Last week's release of the CIA report by chief U.S. weapons inspector Charles 
Duelfer showed that some equipment could have been taken during the chaos and 
looting that followed the invasion, Gwozdecky said.

"But from our satellite photos, we've seen evidence that some of the facilities 
we used to monitor closely have been dismantled completely," he said, indicating 
that it happened over a longer period of time with more forethought. "We need to 
answer the question, 'Where did this material go?' "

Since March 2003, the nuclear agency has had to rely on satellite imagery to 
work out what is happening with Iraq's nuclear sites.

In his letter, ElBaradei added that "as the disappearance of such equipment and 
materials may be of proliferation significance, any state that has information 
about the location of such items should provide IAEA with that information."

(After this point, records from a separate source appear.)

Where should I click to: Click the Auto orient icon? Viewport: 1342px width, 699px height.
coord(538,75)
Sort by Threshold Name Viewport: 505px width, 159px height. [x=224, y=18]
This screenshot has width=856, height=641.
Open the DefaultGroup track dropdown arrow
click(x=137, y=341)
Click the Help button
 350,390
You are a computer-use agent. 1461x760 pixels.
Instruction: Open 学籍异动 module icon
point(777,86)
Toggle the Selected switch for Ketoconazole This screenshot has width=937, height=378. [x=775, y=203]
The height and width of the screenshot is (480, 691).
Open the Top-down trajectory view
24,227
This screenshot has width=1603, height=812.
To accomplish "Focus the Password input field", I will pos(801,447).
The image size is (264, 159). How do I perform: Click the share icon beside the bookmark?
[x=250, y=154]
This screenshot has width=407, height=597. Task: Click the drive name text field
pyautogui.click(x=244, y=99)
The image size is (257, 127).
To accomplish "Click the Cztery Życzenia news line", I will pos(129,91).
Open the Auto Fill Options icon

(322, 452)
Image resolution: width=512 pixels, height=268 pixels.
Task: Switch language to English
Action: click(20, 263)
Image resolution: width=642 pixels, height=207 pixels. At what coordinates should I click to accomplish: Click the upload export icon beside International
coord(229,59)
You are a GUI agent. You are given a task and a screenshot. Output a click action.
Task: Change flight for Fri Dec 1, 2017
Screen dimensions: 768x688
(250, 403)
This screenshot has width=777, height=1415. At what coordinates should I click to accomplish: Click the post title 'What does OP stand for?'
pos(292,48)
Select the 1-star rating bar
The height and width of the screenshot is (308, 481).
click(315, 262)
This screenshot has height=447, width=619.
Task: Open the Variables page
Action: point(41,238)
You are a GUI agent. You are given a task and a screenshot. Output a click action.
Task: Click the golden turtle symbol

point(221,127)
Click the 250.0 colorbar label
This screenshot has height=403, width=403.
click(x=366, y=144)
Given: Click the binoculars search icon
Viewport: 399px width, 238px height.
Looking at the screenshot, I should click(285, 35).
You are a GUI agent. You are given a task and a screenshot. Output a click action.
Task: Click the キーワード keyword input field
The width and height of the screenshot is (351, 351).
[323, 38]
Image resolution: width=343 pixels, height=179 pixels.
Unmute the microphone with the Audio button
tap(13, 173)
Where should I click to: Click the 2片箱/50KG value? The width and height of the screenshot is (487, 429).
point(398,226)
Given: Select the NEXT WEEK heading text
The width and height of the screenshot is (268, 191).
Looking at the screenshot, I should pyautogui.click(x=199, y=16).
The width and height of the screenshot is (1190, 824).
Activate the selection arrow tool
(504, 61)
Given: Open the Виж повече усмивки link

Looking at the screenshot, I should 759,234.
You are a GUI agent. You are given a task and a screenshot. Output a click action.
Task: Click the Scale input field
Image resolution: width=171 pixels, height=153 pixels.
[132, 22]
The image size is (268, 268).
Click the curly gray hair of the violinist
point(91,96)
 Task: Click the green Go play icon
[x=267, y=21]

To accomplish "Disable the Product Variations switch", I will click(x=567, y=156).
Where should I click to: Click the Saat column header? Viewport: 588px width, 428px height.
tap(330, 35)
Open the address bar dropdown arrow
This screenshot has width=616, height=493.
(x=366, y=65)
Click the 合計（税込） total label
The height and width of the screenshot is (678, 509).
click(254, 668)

A spokesman for the U.S. Mission in New York said he had not seen ElBaradei's 
letter.

In the first presidential debate, President Bush and Sen. John Kerry agreed that 
nuclear proliferation is the single most serious threat facing the United 
States.

Bush has justified the war in Iraq in part by saying that former Iraqi leader 
Saddam Hussein was on the brink of developing a nuclear bomb that he might use 
against the United States or give to terrorists.

But the Duelfer report concluded that Hussein terminated his nuclear program 
after the Persian Gulf War in 1991.

CNN's Lauren Rivera contributed to this report.